Kichen doesn’t equate education level with ability. In his experience, people with modest academic backgrounds can outperform those with advanced degrees if they have stronger curiosity, drive, and problem-solving abilities.  

He is also a strong advocate for the community and technical college pathway. He views a candidate with a two-year degree from a local college and one from an Ivy League university on equal footing—until their abilities and initiative reveal the difference.  

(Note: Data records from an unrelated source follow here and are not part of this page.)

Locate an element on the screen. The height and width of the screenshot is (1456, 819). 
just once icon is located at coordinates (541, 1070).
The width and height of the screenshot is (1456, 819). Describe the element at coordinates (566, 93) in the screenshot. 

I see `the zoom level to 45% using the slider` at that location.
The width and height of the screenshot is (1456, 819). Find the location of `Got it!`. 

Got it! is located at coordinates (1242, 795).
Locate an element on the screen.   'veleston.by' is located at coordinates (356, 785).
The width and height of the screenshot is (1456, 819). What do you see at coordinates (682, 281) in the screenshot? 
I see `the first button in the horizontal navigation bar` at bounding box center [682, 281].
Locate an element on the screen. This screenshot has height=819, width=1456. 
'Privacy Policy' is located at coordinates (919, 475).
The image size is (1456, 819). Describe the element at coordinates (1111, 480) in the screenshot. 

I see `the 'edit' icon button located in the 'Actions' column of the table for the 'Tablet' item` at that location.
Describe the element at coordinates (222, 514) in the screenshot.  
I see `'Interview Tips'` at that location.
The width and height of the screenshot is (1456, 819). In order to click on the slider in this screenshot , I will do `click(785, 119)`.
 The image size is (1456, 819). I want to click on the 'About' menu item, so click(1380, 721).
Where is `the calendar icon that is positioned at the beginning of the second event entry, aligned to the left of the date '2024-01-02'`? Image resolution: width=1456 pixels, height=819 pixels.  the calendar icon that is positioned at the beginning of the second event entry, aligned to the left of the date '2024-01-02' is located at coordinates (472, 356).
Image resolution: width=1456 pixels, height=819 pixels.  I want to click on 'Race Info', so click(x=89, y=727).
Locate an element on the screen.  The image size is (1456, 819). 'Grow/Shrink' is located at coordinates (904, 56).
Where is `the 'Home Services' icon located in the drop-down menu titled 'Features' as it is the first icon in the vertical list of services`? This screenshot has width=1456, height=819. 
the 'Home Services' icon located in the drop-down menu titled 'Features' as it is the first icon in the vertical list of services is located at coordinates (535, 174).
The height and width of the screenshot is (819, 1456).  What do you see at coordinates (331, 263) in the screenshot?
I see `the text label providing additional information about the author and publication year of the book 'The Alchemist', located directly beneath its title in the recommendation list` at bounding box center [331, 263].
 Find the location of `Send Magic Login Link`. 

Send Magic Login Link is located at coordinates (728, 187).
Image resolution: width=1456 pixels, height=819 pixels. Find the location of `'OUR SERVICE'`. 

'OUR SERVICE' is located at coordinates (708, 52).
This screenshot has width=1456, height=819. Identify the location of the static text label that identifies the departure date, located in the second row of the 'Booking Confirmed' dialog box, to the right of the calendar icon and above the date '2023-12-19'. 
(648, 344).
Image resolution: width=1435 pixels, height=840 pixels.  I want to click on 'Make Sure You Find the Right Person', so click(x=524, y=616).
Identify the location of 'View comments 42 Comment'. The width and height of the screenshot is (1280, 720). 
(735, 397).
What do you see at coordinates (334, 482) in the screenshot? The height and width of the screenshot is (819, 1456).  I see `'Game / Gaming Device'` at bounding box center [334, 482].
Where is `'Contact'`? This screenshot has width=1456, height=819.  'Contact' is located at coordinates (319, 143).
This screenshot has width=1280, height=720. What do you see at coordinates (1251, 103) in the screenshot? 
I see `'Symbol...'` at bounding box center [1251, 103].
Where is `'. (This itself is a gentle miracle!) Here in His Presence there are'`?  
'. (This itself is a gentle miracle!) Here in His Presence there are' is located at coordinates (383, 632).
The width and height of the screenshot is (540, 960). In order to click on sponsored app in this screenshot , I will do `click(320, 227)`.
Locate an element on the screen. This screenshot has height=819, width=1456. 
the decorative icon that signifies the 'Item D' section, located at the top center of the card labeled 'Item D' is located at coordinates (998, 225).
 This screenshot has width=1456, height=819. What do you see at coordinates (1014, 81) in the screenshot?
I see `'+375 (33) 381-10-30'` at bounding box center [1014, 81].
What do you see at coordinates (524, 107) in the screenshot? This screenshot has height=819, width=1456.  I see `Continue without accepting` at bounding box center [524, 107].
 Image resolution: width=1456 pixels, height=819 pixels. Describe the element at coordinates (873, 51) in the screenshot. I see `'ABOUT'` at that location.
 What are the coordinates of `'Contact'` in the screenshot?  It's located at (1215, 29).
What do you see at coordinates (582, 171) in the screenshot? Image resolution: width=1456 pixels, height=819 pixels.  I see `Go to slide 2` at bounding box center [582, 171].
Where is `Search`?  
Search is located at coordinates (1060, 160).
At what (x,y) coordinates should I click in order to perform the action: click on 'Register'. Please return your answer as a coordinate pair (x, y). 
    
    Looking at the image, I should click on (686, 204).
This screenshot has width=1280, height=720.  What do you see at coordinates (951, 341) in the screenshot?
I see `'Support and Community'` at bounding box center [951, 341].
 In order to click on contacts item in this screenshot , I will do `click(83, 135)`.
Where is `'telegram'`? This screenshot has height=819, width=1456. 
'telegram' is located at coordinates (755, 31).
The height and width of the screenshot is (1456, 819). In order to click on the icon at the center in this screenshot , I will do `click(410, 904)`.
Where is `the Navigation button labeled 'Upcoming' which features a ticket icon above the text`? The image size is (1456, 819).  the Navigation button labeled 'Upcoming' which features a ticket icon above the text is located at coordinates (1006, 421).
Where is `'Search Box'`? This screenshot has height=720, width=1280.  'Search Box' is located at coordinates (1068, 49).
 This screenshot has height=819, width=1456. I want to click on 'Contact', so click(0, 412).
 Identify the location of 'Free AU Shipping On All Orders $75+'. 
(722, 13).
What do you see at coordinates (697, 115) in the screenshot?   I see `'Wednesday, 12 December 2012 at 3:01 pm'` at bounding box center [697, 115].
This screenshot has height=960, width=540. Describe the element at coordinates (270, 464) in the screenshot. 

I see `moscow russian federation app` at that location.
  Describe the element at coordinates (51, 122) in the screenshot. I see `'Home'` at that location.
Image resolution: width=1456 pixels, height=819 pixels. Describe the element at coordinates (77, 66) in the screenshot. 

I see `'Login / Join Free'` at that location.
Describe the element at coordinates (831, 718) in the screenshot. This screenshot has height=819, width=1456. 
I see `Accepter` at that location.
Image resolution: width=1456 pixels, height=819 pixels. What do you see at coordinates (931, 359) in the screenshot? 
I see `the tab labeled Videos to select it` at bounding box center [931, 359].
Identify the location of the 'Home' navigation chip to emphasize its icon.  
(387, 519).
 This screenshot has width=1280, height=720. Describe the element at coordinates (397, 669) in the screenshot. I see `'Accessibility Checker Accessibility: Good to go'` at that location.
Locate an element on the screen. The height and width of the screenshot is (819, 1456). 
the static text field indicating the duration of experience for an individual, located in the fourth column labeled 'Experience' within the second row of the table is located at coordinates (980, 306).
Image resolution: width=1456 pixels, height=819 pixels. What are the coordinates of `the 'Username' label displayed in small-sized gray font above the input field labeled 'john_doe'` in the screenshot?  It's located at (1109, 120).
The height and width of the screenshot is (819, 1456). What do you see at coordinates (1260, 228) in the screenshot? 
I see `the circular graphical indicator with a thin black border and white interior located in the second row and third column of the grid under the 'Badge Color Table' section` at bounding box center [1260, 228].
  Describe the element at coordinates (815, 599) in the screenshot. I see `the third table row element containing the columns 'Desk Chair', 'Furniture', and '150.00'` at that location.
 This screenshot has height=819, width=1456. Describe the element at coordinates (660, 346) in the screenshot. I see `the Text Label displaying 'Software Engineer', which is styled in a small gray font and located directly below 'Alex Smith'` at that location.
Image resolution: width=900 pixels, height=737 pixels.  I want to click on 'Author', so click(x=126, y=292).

Studying for and passing an industry certification exam shows initiative and your ability to memorize. This is a start. But on top of that, one must demonstrate the application of knowledge through projects and active engagement with the cybersecurity community. “Don’t just attend cybersecurity conferences, see if you can give a presentation!” he recommends.  

Internships and Initiative Open Doors  

Kichen’s organization offers summer internships in both the U.S. and Europe, often in product and application security. Two of his recent hires were former interns. They were brilliant and eager to wrap their hands around the work.  

Still, he cautions students not to wait for opportunities to appear. Go find opportunities. If they aren’t advertised, go create them. That’s what stands out—purposeful initiative that shows you’re excited about the work.  

The Future Belongs to the Curious  

Kichen predicts that AI and automation will continue to reshape cybersecurity roles—but not eliminate them.  

The biggest differentiator for future professionals, he says, won’t be a degree or a certification—it’ll be curiosity. 

“In this field,” Kichen said, “creative thinking still wins the day.”